Protecting the Planet With Math

Kristen GasserKristen Gasser

Senior Machine Learning Engineer, FamilySearch

After Kristen Gasser earned her bachelor’s degree in math, she taught math, worked in accounting and then became a Java engineer for 14 years. “I wanted to eventually further my studies in math and have a job where I could really use my math degree,” said Kristen.

As the years went on, she began to learn more about programs in applied math. “Rather than pure math, which was theoretical and full of proofs, applied math centered on computation, which is what I enjoyed and was good at,” said Kristen.  

As a mother of four with a full-time job, returning to school seemed impossible — that was until she discovered the UW online Master of Science in Applied & Computational Mathematics.

In this Q&A, Kristen talks about her experience in the program, how earning her master’s degree helped her transition into a new role as a senior machine learning engineer and her new dream of using her math skills to protect the planet.


What do you do as a senior machine learning engineer?

My work is half Java and half data analysis. I help develop a machine learning system that performs image classification. It analyzes, sorts and publishes billions of historical documents. People can search through these documents to learn more about their family history.
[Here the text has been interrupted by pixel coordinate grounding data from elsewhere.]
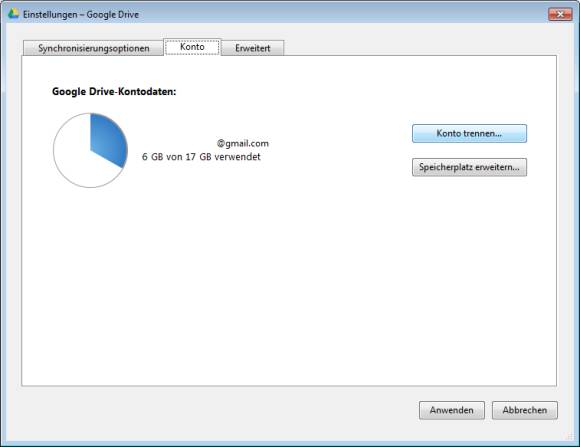Open the Erweitert tab
Screen dimensions: 580x447
click(x=253, y=48)
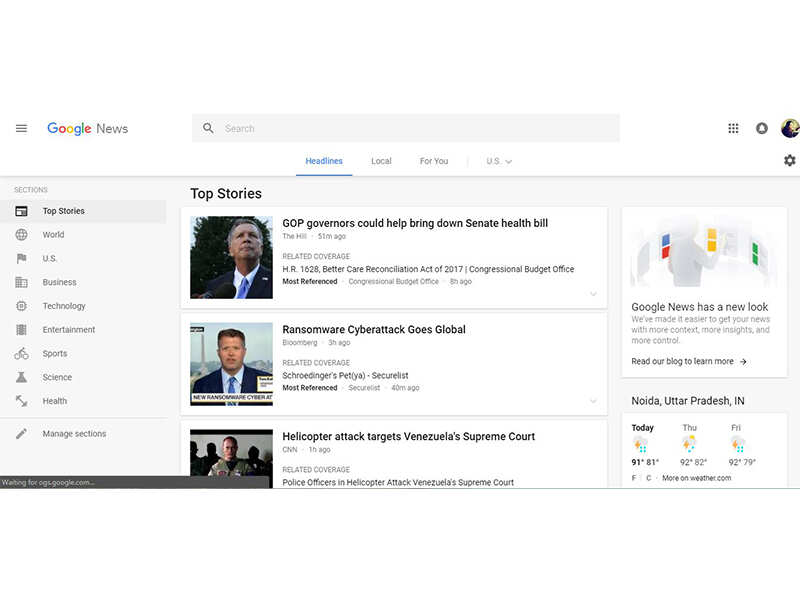Switch to the Local tab
Viewport: 800px width, 600px height.
[381, 161]
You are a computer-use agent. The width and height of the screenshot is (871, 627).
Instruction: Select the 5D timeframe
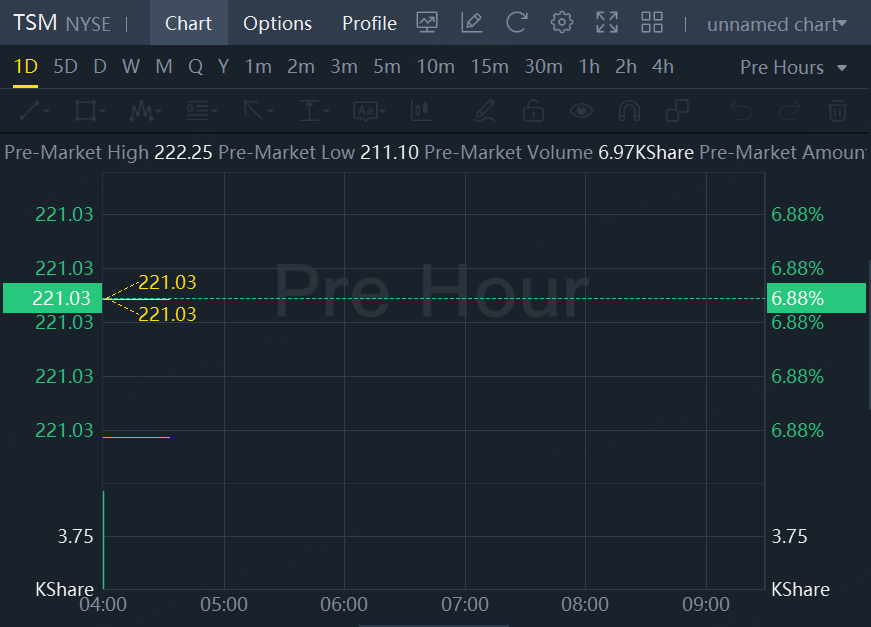(x=65, y=67)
How did the UW online Master of Science in Applied & Computational Mathematics help you transition into this new role?

I was already a Java engineer. I was able to change jobs because my company needed someone at a senior level with advanced math skills.
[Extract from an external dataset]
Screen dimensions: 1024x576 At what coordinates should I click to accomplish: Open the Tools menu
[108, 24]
Why did you choose the University of Washington?

As a working mom, I had no idea how I could even start school. The University of Washington came up in a search, and I liked that program was online and that I could do it part time. I’m also originally from the Pacific Northwest, which made it an extra win.

What was your favorite course?

I learned a lot of data analysis techniques in Nathan Kutz’s class Computational Methods for Data Analysis. The class focused on projects and so I gained a lot of hands-on experience. I also published a portfolio of my work from this course on my own website and in my GitHub repository. It was because of this course that I was able to have the projects and skills necessary to change jobs at my company.

Could you talk a bit more about the program’s faculty?

Every single professor I had was phenomenal. They cared to make sure you understood what was going on. Even the teaching assistants were amazing.

Would you talk about your passion for math in the natural sciences?

I always had an interest in the natural sciences and medicine, and over the years, I developed a concern for the environment. After I took a summer epidemiology class, I was hooked and tried to pick up as many courses as I could in the natural sciences. 

What’s next?

I’m content in my job because I get to use a lot of the skills I learned in the master’s program, but I’m also on the lookout for ways I could contribute my math skills to society. I’d love to take on a consulting gig once or twice a year and build mathematical models to help fisheries manage fish stock. Perhaps I could help a forestry company model tree growth or the spread of pests like the bark beetle. A professor from this program is connecting me with a university in Utah to see if there are any opportunities for me to use my math skills on a project in medicine.